Exercise aim ::
What lines of the data hold the string "will"? Pull each one out.

[Saved data entries]
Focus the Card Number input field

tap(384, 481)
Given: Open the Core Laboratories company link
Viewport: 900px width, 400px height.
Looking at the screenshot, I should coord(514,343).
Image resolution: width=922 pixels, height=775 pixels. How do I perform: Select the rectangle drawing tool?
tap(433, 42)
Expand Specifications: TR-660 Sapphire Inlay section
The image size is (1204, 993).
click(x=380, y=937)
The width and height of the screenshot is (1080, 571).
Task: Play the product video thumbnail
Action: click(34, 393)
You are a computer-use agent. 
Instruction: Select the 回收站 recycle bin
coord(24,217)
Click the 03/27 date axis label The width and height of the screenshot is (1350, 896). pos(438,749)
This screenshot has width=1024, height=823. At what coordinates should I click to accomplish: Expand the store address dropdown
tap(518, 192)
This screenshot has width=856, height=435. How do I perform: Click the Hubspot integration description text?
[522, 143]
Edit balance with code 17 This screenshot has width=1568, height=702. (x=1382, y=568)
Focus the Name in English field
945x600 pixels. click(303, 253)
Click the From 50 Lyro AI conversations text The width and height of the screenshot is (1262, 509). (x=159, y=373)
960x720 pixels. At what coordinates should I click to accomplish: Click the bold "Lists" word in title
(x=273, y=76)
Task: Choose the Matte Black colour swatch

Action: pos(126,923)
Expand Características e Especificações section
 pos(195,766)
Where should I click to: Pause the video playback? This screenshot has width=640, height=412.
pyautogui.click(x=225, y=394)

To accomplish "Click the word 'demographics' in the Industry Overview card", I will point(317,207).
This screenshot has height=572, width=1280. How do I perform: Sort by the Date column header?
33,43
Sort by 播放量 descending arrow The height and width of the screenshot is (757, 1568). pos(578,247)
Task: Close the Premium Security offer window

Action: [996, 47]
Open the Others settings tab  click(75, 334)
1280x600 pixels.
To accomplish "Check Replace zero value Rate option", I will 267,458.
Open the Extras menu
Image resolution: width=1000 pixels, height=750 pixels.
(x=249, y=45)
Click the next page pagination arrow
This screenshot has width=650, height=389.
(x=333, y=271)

Solution for this task ::
To accomplish "Click the word 'demographics' in the Industry Overview card", I will point(317,207).
To accomplish "Check Replace zero value Rate option", I will 267,458.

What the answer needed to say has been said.